The total losses from cryptocurrency hacks in the first quarter of 2025 amounted to more than $1.93 billion, distributed among 43 separate incidents. This is stated in a report by Global Ledger analysts, which they shared with Incrypted.
It is worth noting that in the first three months of 2025, almost as much money was stolen as in the whole of 2024 — $1.93 billion versus $1.94 billion.
According to the platform, contract exploits remain the main attack vector, accounting for 62.79% of cases (27 out of 43). These attacks caused the largest financial losses — $1.5 billion or 77.56% of all losses.


“Contract exploits remain the most persistent and lucrative attack method in the cryptocurrency environment,” the report says.
Compromised private keys are in second place (9 cases, $140 million in losses), followed by rug pull fraud schemes — there were only two of them, but they took $290 million (14.82%).
Centralized crypto exchanges (CEXs) suffered the largest losses, accounting for $1.54 billion, or 79.56% of total losses. This confirms that CEXs continue to be the primary targets for technically prepared attacks.


In comparison, other segments suffered the following losses:
- Tokens: $290 million (14.86%);
- DeFi, payment platforms, credit protocols: less than 5% of total losses;
- NFT, gaming, and metaverse: symbolic but reputationally sensitive targets.
In turn, $1.44 billion of the stolen funds (more than 74%) were attributed to North Korea.
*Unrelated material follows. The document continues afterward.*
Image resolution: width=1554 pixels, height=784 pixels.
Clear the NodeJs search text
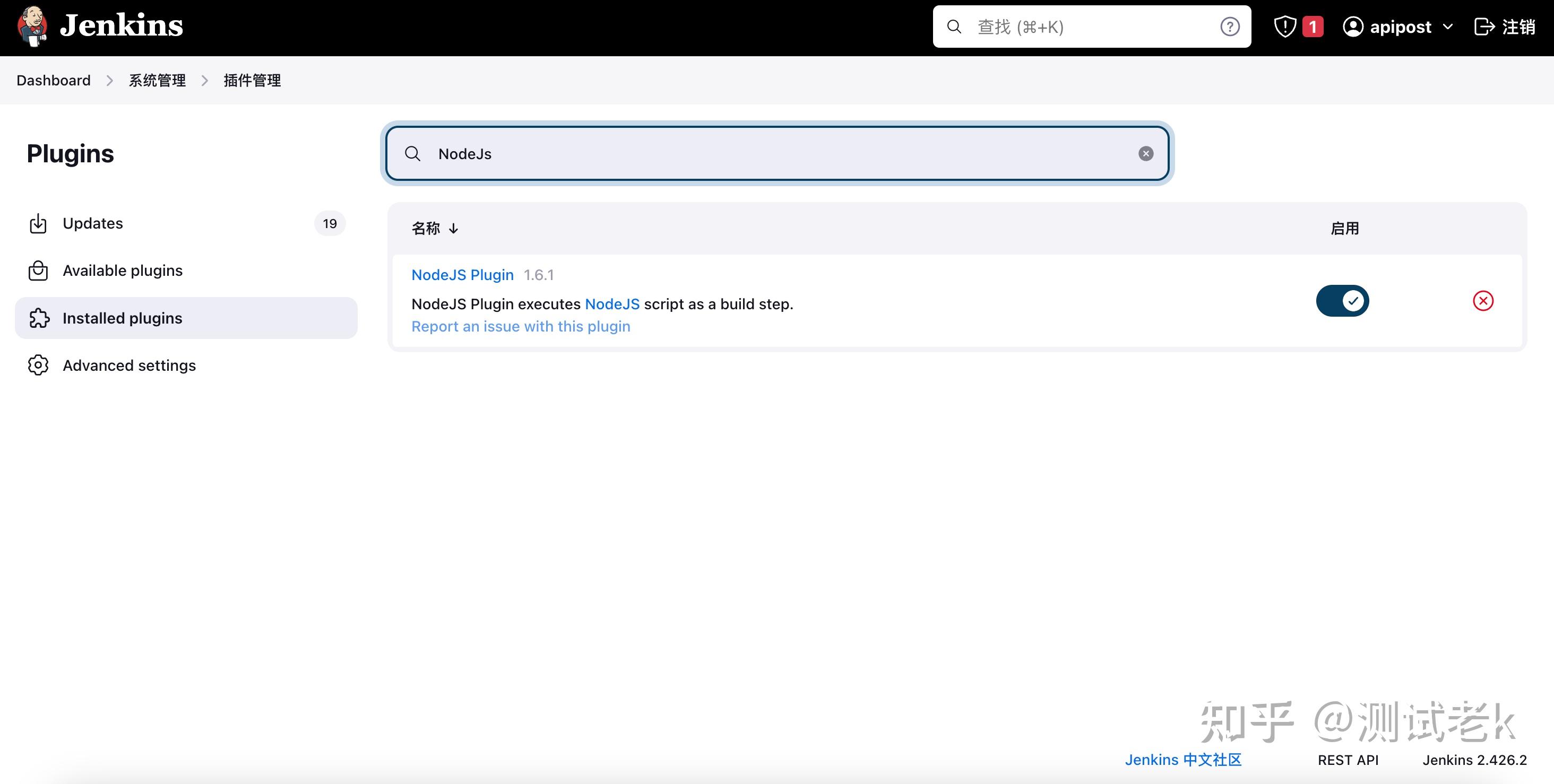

All other hacker groups combined stole only $0.45 billion, despite the higher number of attacks.
“This underscores the DPRK’s highly sophisticated, state-sponsored approach to hacking infrastructure for financial gain,” the experts said.
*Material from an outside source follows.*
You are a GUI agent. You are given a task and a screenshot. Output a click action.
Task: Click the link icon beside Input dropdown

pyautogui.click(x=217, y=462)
Despite the sanctions imposed by the U.S. Treasury Department’s Office of Foreign Assets Control (OFAC) in 2022, as well as numerous attempts at regulatory pressure, the Tornado Cash cryptomixer remained the most popular money laundering tool, used in 53.33% of all cases.
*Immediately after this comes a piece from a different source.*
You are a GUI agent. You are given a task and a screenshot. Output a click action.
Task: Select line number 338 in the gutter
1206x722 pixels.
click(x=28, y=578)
After the sanctions were lifted by a US court decision in 2024, its use only increased, which indicates the ineffectiveness of regulating immutable smart contracts.
In addition, the report indicates that an average of 43.83 hours elapse between hacking and public disclosure, and stolen funds reach their target addresses in less than 68 hours.
According to the Global Ledger, the stolen $1.55 billion remains unspent, creating opportunities for partial recovery and investigations.